I was browsing blogs this weekend and came across the Master Baker challenge. I’ve yet to participate in a blog event, but this seemed as good a time as ever — especially since I couldn’t decide what I wanted to bake. I needed inspiration.
Inspiration came in the theme ingredient of cinnamon, which is pretty broad. Truth is, I add a dash a cinnamon to just about everything I bake. I wanted to make something that focused on the flavor. I opted for cinnamon blondies. I’d never made blondies before, so I had no base recipe to work from. I chose to work from this recipe at Smitten Kitchen due to it’s high sugar and butter content — can’t go wrong there, right?
The recipe calls for a 8×8 in. pan, but I don’t have one. (I’ll work on that.) I used this weird 9.5 in. square dish instead, so my blondies came out a little flat. Also, I wanted to top these with candied pecans, but I ran out of eggs (candied pecans call for egg whites). Instead, I made a simple powdered sugar glaze and dipped the pecans in it.

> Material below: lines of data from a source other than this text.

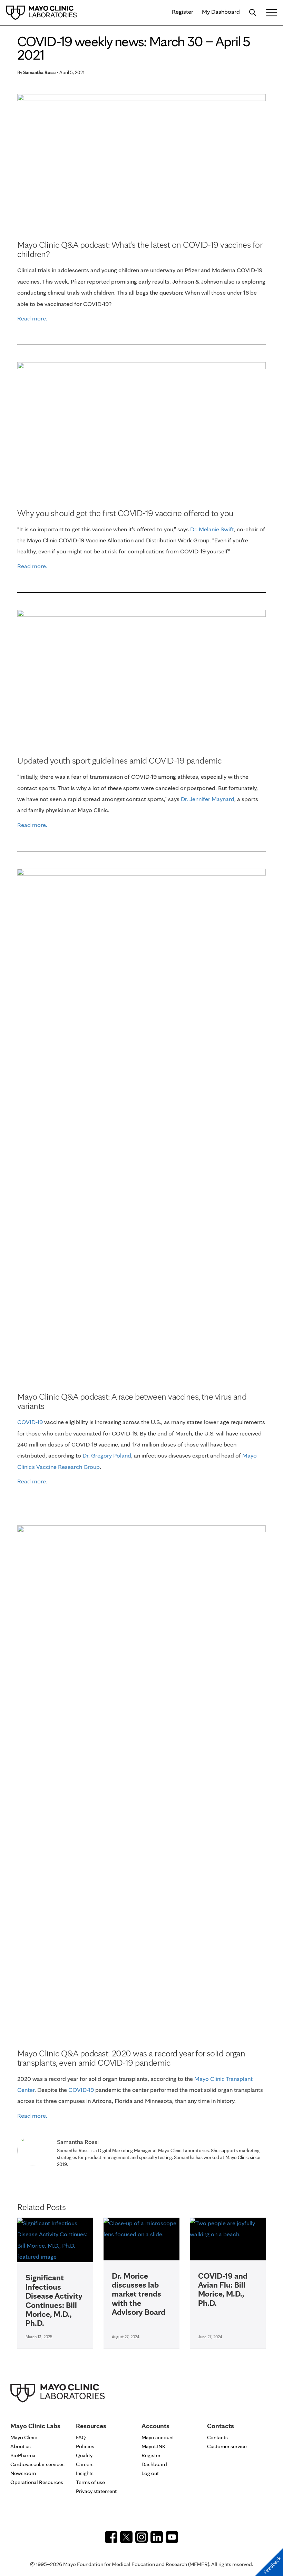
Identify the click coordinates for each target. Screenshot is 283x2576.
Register (182, 11)
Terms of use (90, 2482)
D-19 (37, 1421)
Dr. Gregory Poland (106, 1455)
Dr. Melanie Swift (212, 529)
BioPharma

The blondies are very rich, sweet, and buttery. The crust is crispy and the middles are chewy — just perfect. They taste like cinnamon (or French) toast, hence the name. I’m quite happy with them — and they disappeared quickly, so I guess my family was too.
French Toast Blondies
Oven Temp.: 350°
Approx. Bake Time: 20-25 minutes
Yields: 8×8 inch dish
Ingredients
1 c. flour
1/8 tsp. salt
1 tsp. cinnamon
7 tbsp. butter, melted
1 c. brown sugar
1 egg
1 tsp. vanilla
3/4 c. pecans, toasted and chopped
Topping:
2 tsp. sugar
1 tsp. cinnamon
Instructions
- Whisk the flour, salt, and cinnamon together. In a separate bowl, combine the sugar with the melted butter. Stir in the egg and vanilla. Stir in the dry ingredients. Stir in the pecans. Spread batter into an 8×8 baking dish.
- Mix together the cinnamon and sugar for the topping. Sprinkle this mixture over the batter. (You will likely have more than enough.)
- Bake for 20-25 minutes. Don’t over-bake. The blondies may seem underdone, but will set as they cool. Allow to cool before cutting into bars.
- Once cooled, you may opt to top the blondies with cinnamon glazed pecans.
Cinnamon Glazed Pecans
Ingredients
3 tbsp. powdered sugar
1 tsp. cinnamon
milk, as needed
pecans
Instructions
- Combine the powdered sugar and cinnamon. Slowly add milk until the mixture reaches a syrupy consistency.
- Dip the pecans into the mixture, then place them on top of the blondies. As the glaze dries it will adhere the pecan to the blondie.



March 11, 2008 at 10:30 pm
Congrats! You are this months Master Baker. These were fabulous!
March 12, 2008 at 3:55 am
Congratulations Master Baker!
March 12, 2008 at 8:02 am
Congratulations on your win!
March 12, 2008 at 11:03 am
Congrats, these look phenomenal!
March 12, 2008 at 11:40 am
Congrats on the win! I can’t wait to make these for myself! they sound yummy!
March 12, 2008 at 2:45 pm
congrats on a DELICIOUS win…I’m going to check my pantry when I get home to see if I have all the ingredients and then I’m bakin’ these bad boys!!!!!
March 17, 2008 at 2:28 pm
Wow, those look awesome. Can’t wait to try them!
March 18, 2008 at 8:37 pm
Congrats on the win! These sound really yummy. :)
March 26, 2008 at 6:56 am
Congrats on your win~ I’m a big fan of cinnamon too so I’ll have to whip these up and try them out!
April 4, 2008 at 1:50 pm
These look great, congrats!
April 13, 2008 at 9:40 pm
I love cinnamon toast and anything that’s cinnamon toast related. I recently made blondies for the first time, and I’m looking forward to trying out your version!
May 6, 2008 at 9:54 pm
These are SOOO good…and they taste just like cinnamon toast! I didn’t have any pecans but bet they taste even better with the nuts.